### TASK OBJECTIVE
Reproduce verbatim the lines from the one with "What do you" up to and including the one with "remove-button: Remove is".

### LISTED ENTRIES
=====

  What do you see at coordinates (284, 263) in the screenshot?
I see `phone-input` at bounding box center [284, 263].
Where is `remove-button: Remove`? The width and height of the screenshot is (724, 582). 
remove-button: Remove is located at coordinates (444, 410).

=====

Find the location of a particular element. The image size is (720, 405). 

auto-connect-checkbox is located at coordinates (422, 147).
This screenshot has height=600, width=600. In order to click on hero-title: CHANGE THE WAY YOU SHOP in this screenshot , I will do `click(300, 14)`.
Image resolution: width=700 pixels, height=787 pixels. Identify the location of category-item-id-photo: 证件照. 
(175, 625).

=====

### ANSWER BOX
  What do you see at coordinates (284, 263) in the screenshot?
I see `phone-input` at bounding box center [284, 263].
Where is `remove-button: Remove`? The width and height of the screenshot is (724, 582). 
remove-button: Remove is located at coordinates (444, 410).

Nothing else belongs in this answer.